TASK BRIEF ->
Only one stretch of the data below is wanted: the lines starting at the one with "Click the blank space in the SIGNL4 Team row" and ending at the one with "Click the captcha image showing 0374", both included, given again exactly.

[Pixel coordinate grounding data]
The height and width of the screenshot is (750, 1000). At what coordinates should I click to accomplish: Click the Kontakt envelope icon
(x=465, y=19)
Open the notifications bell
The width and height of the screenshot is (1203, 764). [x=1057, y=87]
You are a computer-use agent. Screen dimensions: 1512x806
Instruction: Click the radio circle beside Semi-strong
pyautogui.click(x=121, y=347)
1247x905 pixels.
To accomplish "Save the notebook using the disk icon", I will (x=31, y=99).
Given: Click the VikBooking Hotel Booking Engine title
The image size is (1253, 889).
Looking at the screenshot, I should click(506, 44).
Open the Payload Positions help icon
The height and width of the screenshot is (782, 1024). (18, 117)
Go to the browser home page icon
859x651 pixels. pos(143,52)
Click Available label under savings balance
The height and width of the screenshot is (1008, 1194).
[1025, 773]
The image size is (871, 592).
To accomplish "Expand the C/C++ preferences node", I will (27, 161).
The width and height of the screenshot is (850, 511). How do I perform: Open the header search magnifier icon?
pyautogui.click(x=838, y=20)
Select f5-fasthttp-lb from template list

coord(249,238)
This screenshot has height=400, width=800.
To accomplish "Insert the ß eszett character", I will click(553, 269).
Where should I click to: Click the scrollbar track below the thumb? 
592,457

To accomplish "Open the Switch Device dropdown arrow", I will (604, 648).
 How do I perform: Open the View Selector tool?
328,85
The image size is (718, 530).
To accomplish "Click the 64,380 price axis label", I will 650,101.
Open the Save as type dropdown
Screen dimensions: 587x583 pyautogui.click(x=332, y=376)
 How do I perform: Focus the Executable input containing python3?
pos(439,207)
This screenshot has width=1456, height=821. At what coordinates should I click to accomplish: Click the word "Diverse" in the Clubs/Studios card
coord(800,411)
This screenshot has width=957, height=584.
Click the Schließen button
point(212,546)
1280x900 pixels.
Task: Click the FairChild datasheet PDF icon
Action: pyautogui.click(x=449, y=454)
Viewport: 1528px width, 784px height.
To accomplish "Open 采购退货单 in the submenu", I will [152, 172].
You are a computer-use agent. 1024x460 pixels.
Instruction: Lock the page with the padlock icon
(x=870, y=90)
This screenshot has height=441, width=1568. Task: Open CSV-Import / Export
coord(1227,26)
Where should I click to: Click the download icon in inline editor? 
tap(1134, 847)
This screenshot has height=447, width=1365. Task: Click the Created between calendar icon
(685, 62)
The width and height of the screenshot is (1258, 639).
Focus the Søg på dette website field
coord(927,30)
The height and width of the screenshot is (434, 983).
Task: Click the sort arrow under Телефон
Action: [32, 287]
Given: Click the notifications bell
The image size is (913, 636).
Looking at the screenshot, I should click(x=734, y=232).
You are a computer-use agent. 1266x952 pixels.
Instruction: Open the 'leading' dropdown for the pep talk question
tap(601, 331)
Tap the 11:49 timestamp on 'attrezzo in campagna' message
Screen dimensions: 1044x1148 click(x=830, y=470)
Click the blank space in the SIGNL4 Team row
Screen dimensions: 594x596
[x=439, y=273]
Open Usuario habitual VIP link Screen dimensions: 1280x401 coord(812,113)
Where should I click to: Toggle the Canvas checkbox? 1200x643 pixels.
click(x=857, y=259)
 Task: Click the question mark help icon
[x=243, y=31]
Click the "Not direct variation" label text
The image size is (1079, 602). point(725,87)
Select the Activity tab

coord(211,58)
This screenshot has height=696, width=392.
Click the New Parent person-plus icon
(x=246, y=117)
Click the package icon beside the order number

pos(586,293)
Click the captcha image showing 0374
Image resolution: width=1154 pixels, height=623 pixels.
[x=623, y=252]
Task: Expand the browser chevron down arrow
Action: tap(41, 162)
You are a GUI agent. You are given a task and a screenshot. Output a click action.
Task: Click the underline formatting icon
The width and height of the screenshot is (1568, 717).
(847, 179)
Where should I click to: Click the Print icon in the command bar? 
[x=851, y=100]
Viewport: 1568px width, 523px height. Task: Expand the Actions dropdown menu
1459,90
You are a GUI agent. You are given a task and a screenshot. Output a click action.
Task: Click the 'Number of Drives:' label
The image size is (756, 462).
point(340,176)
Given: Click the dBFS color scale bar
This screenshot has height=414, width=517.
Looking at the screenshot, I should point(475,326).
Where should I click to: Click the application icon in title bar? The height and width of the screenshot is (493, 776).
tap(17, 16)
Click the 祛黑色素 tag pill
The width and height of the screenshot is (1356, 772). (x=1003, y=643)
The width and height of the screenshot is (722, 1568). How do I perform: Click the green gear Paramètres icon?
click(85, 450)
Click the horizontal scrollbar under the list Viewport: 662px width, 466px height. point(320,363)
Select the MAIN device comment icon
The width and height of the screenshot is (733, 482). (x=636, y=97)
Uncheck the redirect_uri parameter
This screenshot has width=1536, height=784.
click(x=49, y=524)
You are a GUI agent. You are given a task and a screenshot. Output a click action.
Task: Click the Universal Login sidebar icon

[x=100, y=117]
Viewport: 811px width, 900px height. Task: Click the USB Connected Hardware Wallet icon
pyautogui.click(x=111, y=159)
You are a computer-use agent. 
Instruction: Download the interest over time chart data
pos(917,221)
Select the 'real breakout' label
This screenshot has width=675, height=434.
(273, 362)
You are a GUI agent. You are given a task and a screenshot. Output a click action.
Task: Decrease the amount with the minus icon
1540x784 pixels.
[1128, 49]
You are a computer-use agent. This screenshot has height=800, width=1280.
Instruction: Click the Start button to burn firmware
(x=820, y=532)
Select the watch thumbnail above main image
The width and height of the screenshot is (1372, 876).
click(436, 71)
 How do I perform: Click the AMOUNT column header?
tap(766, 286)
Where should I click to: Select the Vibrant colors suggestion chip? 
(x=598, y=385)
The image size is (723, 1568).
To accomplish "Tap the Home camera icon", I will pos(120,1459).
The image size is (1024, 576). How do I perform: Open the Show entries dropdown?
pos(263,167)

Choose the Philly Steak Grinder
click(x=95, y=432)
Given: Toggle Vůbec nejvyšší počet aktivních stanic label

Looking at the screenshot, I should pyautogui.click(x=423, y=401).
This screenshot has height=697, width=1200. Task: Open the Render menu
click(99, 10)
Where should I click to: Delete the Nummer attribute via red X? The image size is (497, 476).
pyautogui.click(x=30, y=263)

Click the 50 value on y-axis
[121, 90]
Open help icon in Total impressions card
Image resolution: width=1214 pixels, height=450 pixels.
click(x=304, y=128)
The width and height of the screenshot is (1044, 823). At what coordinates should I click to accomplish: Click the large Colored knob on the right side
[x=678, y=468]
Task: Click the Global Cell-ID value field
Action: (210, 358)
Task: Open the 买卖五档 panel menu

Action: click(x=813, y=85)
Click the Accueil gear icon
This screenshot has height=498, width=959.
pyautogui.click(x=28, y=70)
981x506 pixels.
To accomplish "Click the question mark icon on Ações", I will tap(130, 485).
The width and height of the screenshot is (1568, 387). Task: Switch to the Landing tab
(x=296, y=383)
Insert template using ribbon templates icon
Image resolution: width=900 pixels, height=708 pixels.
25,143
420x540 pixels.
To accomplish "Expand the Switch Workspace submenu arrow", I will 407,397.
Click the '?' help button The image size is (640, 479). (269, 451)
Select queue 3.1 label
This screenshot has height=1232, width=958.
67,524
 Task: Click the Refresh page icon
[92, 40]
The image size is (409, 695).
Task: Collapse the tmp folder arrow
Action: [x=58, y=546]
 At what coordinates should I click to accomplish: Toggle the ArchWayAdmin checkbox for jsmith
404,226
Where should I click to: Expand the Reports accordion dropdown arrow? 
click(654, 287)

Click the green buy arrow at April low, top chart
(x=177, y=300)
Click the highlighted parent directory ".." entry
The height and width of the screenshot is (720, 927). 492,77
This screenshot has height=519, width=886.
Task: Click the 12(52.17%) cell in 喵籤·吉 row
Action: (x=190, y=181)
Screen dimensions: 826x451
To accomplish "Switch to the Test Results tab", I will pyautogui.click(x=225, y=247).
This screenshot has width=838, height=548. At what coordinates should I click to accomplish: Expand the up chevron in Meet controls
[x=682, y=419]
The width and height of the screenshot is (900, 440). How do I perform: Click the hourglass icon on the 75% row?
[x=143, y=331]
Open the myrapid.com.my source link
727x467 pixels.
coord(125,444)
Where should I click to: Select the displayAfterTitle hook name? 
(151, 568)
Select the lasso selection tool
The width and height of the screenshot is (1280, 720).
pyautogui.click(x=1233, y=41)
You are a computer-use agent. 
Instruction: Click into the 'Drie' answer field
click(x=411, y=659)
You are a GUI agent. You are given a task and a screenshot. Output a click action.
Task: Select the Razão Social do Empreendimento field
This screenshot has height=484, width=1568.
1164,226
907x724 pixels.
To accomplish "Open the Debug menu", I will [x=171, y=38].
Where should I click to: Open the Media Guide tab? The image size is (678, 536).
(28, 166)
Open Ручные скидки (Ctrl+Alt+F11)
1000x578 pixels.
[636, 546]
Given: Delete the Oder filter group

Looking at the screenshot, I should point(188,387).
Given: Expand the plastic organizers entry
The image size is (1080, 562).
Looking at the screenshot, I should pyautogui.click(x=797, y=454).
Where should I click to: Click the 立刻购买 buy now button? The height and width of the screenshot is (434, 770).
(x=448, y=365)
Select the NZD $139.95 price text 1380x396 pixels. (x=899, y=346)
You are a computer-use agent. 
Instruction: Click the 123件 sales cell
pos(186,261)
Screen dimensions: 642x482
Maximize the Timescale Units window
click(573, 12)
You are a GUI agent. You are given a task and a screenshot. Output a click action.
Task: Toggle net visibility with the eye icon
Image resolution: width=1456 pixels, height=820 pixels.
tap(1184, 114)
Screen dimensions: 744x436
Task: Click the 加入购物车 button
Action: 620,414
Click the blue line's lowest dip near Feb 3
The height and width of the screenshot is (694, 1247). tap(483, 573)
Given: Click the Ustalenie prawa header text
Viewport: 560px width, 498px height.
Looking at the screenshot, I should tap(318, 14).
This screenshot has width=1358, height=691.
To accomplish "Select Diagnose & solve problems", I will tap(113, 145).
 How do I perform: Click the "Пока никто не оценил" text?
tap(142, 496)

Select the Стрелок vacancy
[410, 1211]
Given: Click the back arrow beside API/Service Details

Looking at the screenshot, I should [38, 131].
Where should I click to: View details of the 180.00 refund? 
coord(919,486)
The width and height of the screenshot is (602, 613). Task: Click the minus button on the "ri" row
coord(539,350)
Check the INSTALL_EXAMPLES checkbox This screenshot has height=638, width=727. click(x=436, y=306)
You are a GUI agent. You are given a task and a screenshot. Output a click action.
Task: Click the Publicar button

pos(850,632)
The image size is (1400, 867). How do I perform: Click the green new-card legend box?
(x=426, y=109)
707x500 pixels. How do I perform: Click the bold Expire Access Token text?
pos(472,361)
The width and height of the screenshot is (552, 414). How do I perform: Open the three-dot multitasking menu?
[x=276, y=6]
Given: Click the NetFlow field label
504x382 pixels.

SOLUTION FOR THIS PROBLEM ->
Click the blank space in the SIGNL4 Team row
Screen dimensions: 594x596
[x=439, y=273]
Open Usuario habitual VIP link Screen dimensions: 1280x401 coord(812,113)
Where should I click to: Toggle the Canvas checkbox? 1200x643 pixels.
click(x=857, y=259)
 Task: Click the question mark help icon
[x=243, y=31]
Click the "Not direct variation" label text
The image size is (1079, 602). point(725,87)
Select the Activity tab

coord(211,58)
This screenshot has height=696, width=392.
Click the New Parent person-plus icon
(x=246, y=117)
Click the package icon beside the order number

pos(586,293)
Click the captcha image showing 0374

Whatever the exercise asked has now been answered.